Et puis, en vrac, l’Azerbaïdjan, l’Irak, le Koweït, l’Arabie saoudite, le Brésil et le Venezuela.
En quête de respectabilité
Régulièrement éclaboussé par des scandales, le secteur est maintenant en quête de respectabilité. Au début 2006 en Grande-Bretagne, une trentaine de sociétés se sont réunies au sein de la British Association for Private Security Companies (BAPSC). Leurs objectifs: améliorer leur réputation, démontrer leur légitimité et développer des standards.
Barbara Schulz, membre du directoire de la BAPSC, s’exprimait dernièrement à Zurich, dans le cadre d’un forum organisé par l’association Suisse humanitaire. La bouche en cœur, la jeune femme relève que le terme «military» n’est pas vraiment adéquat pour définir les activités des membres, vu leur engagement en faveur de la paix et des ONG. Elle préfère se référer à la notion de sécurité.
Car «nous privilégions les valeurs de transparence et de respect des droits humains. »
Une initiative en faveur du droit
Les bavures des employés des PMC/PSC sont très difficiles à poursuivre en justice car ces derniers ont un statut de civils. Contrairement aux soldats des armées nationales, ils ne sont pas tenus de respecter les traités internationaux comme les Conventions de Genève ou le droit international humanitaire. Administrateur d’Irak jusqu’en janvier 2005,Paul Bremera en outre soustrait les PMC à la loi locale avant son départ.
En collaboration avec le CICR, le DFAE s’est engagé au niveau diplomatique pour que le droit international public et les droits humains soient mieux respectés.

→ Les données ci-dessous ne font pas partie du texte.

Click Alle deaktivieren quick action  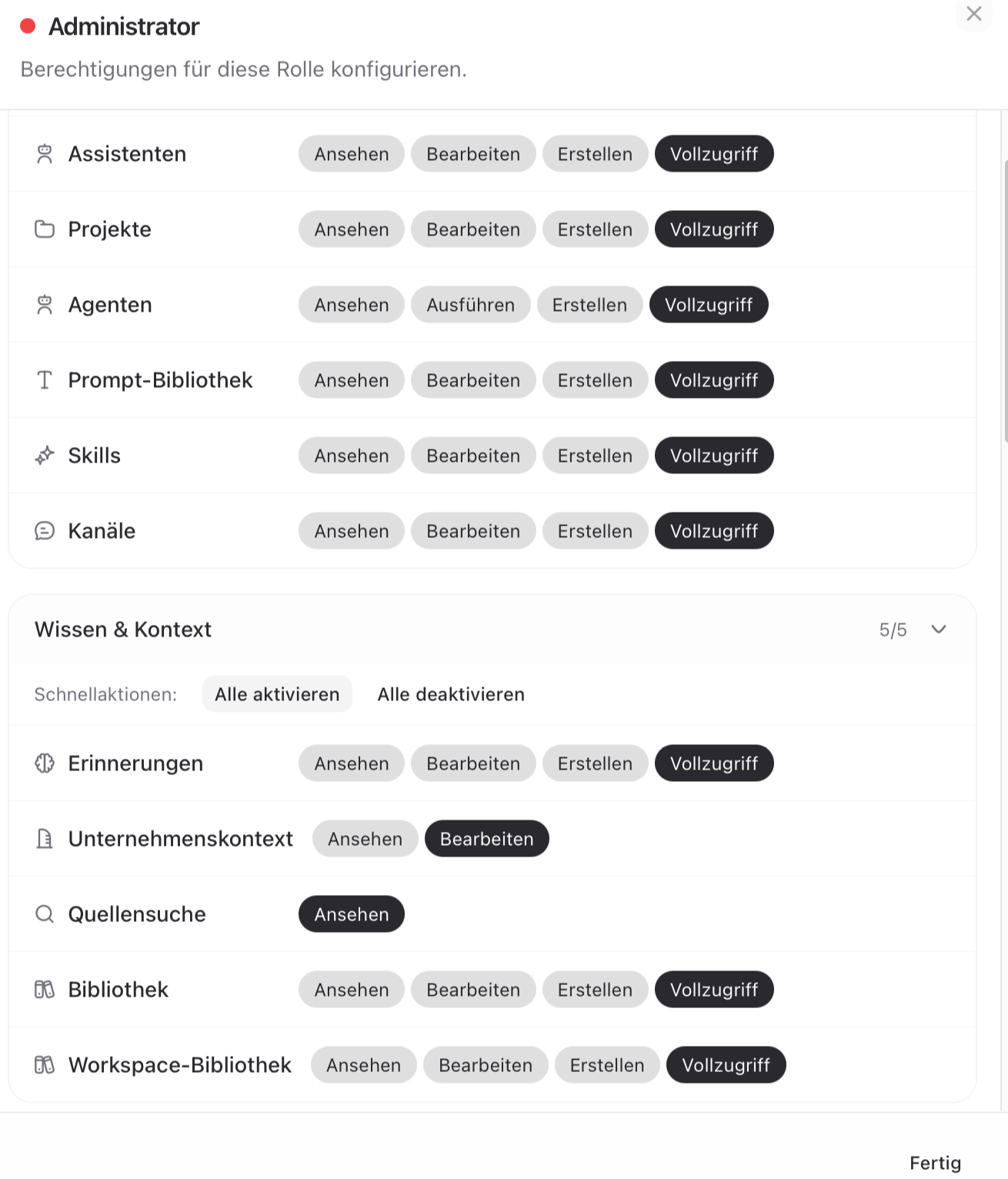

Les deux parties ont lancé une initiative visant à rappeler aux PMC et aux Etats leurs obligations en vertu de la loi et à concevoir un code de bonne conduite.
«Il est faux de dire que les entreprises privées de sécurité opèrent dans un désert juridique», soulignePaul Seger, ambassadeur au DFAE. Au CICR, Cordula Droege ajoute: «Vous avez des sociétés britanniques mandatées par les Etats-Unis qui emploient des Népalais en Irak. Chacun peut tenter de se soustraire au droit tant qu’il n’y a pas de coordination globale sur la question. »

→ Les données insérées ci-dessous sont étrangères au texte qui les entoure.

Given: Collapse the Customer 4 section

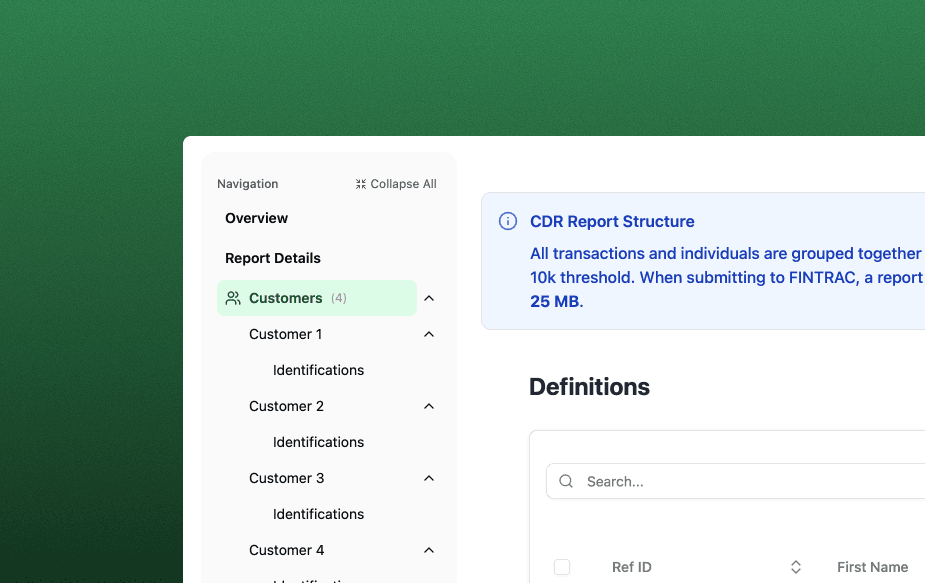Looking at the screenshot, I should coord(428,550).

Quatre compagnies sur sol helvétique
Des sociétés militaires privées, la Suisse en compte quatre. Un rapport publié fin 2005 par le Conseil fédéral les a dénombrées mais ne les a pas nommées. Ronin Security Group, au Tessin, est de notoriété publique (lire interview). Bâle-Campagne confirme l’existence de deux firmes et d’une troisième enregistrée comme filiale d’un groupe étranger.

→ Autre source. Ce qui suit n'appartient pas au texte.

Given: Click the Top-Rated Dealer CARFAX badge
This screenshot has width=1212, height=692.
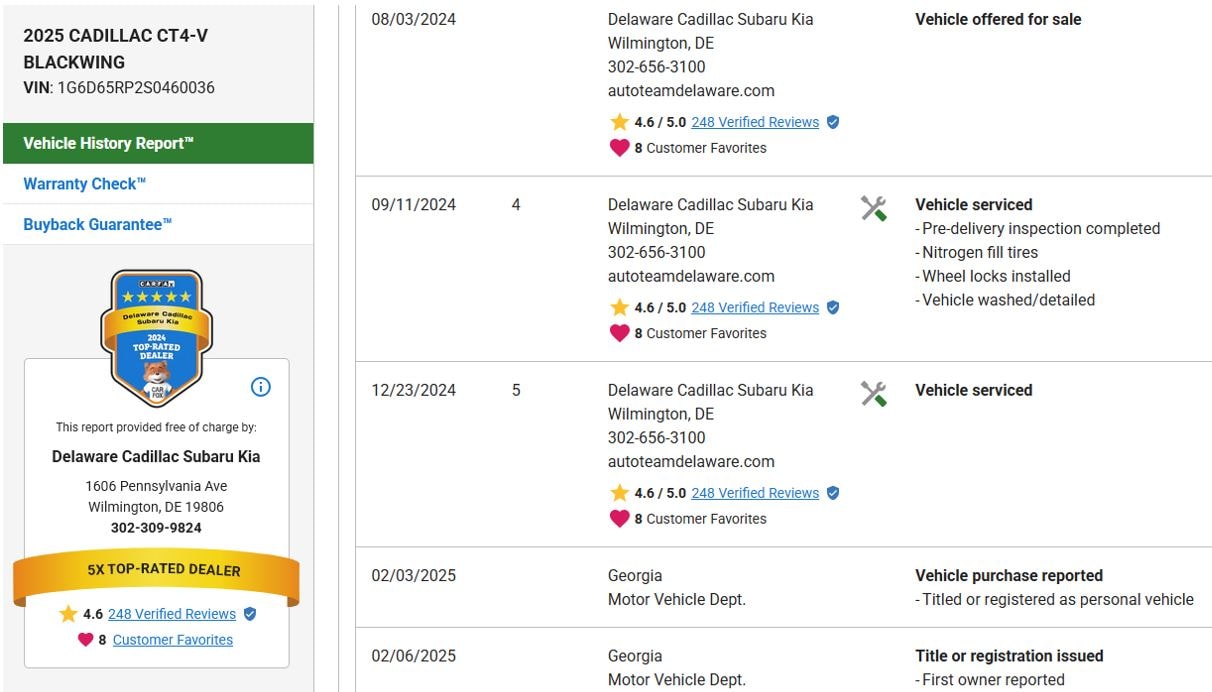Looking at the screenshot, I should tap(156, 336).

Dans les deux cantons, les autorités invoquent la protection des données et le secret fiscal pour refuser de donner des informations sur le statut et la légalité de ces sociétés.
A la Confédération, seule habilitée à légiférer sur les activités de ce type d’entreprise dans des zones de conflit à l’étranger,Marc Schinzel, collaborateur scientifique à l’Office fédéral de la justice, explique que «certaines sociétés helvétiques jouent un rôle d’intermédiaire entre clients et prestataires de sécurité privée. Des Suisses s’enrôlent aussi, comme jadis ils partaient pour la Légion étrangère. » Une enquête a ainsi été ouverte par les autorités au sujet d’un citoyen helvétique employé par Blackwater. «Nous offrons un sol intéressant pour ce type d’entreprises en raison de notre réputation de fiabilité, poursuit-il. Cependant, comme la Suisse n’a pas l’expérience du conflit armé, la main-d’œuvre n’y présente que peu d’intérêt. »
L’International Security Academy - Israel (ISA) donnait encore récemment en Suisse des cours de protection de personnes. Sa présence a fait l’objet d’une interpellation parlementaire. Un député s’inquiétait d’une formation pour la lutte antiterroriste dispensée par d’anciens agents du Mossad. Dans sa réponse, le Conseil fédéral a objecté que les étrangers sont autorisés à s’entraîner en Suisse avec des armes, dans la mesure où elles ont été importées ou acquises légalement.